Outre ses interventions radiophoniques sur Radio Classique, Alain Duault est occupé toute l’année à produire des concerts, donnés en particulier à l’occasion de croisières maritimes et fluviales. Il constitue les programmes et s’y prend deux ans à l’avance pour obtenir la présence des artistes. Les musiciens, la musique. Le poète juge que la vocation d’écrire est plus importante que son métier de passeur d’émerveillements. Au cours de cet entretien, nous verrons sans nous en étonner, qu’en poésie la musique lui est néanmoins un sûr ferment d’orages.
Rebelle(s) – Si cela vous convient, je ne vous proposerai pas que des questions, mais également l’expression du ressenti à la lecture attentive de vos mots. Vous commencez à publier dès les années 70 ?

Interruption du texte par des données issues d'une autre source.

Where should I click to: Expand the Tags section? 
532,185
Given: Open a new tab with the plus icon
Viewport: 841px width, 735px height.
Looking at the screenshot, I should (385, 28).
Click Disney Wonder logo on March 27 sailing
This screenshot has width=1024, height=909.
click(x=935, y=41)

Alain Duault – Même si l’on n’est pas sérieux quand on a dix-sept ans, mon premier livre est paru en 1966. Long poème de trente pages, Prosoésie a d’ailleurs des rapports étroits avec mon dernier, Le ciel jaloux des roses. Je participe activement à beaucoup de revues dans les années 70 et je publie assez vite un premier livre chez Gallimard, Colorature. Il a cette particularité qu’il a fallu vingt ans pour que le suivant paraisse, car je suis alors rentré dans un monde qui m’a avalé. Celui, médiatique, de la musique. Les deux choses sont liées. La musique m’a porté depuis longtemps – j’ai vécu trois ans avec une chanteuse – mais si les émissions sur France Musique ne dévorent pas, la télévision est un gouffre.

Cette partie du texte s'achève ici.